*Supplied data*.
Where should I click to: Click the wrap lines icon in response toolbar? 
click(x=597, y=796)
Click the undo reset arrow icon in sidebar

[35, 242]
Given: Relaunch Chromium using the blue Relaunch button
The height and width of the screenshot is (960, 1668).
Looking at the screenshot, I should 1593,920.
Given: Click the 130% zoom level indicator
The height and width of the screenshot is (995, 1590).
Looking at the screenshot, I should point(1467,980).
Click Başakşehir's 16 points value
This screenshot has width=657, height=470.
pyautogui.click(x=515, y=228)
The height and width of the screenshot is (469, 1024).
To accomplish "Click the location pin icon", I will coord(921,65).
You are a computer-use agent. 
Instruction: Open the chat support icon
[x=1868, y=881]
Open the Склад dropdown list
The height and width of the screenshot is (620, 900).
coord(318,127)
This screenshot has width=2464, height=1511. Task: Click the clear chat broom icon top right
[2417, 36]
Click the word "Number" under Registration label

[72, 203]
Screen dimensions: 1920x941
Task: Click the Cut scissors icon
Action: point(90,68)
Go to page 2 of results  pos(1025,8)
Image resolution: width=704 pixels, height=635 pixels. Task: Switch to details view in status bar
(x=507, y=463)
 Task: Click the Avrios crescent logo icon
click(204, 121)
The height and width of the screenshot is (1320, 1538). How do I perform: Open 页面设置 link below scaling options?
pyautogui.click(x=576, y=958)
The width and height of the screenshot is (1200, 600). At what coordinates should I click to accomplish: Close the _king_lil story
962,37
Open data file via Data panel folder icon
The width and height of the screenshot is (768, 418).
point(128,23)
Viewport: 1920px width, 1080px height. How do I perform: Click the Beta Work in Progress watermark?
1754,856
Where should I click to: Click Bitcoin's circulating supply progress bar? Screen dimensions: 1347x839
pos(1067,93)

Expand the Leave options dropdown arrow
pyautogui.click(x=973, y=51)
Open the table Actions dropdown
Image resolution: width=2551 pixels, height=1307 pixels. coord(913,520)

*Given problem*. Give the part of the records that opens with the line containing "The height and width of the screenshot is (1320, 1538)." and runs through the end of the records as a Markdown table with columns "Row" and "Line", leaving out blank lines.

*Result*.
| Row | Line |
|---|---|
| 1 | The height and width of the screenshot is (1320, 1538). How do I perform: Open 页面设置 link below scaling options? |
| 2 | pyautogui.click(x=576, y=958) |
| 3 | The width and height of the screenshot is (1200, 600). At what coordinates should I click to accomplish: Close the _king_lil story |
| 4 | 962,37 |
| 5 | Open data file via Data panel folder icon |
| 6 | The width and height of the screenshot is (768, 418). |
| 7 | point(128,23) |
| 8 | Viewport: 1920px width, 1080px height. How do I perform: Click the Beta Work in Progress watermark? |
| 9 | 1754,856 |
| 10 | Where should I click to: Click Bitcoin's circulating supply progress bar? Screen dimensions: 1347x839 |
| 11 | pos(1067,93) |
| 12 | Expand the Leave options dropdown arrow |
| 13 | pyautogui.click(x=973, y=51) |
| 14 | Open the table Actions dropdown |
| 15 | Image resolution: width=2551 pixels, height=1307 pixels. coord(913,520) |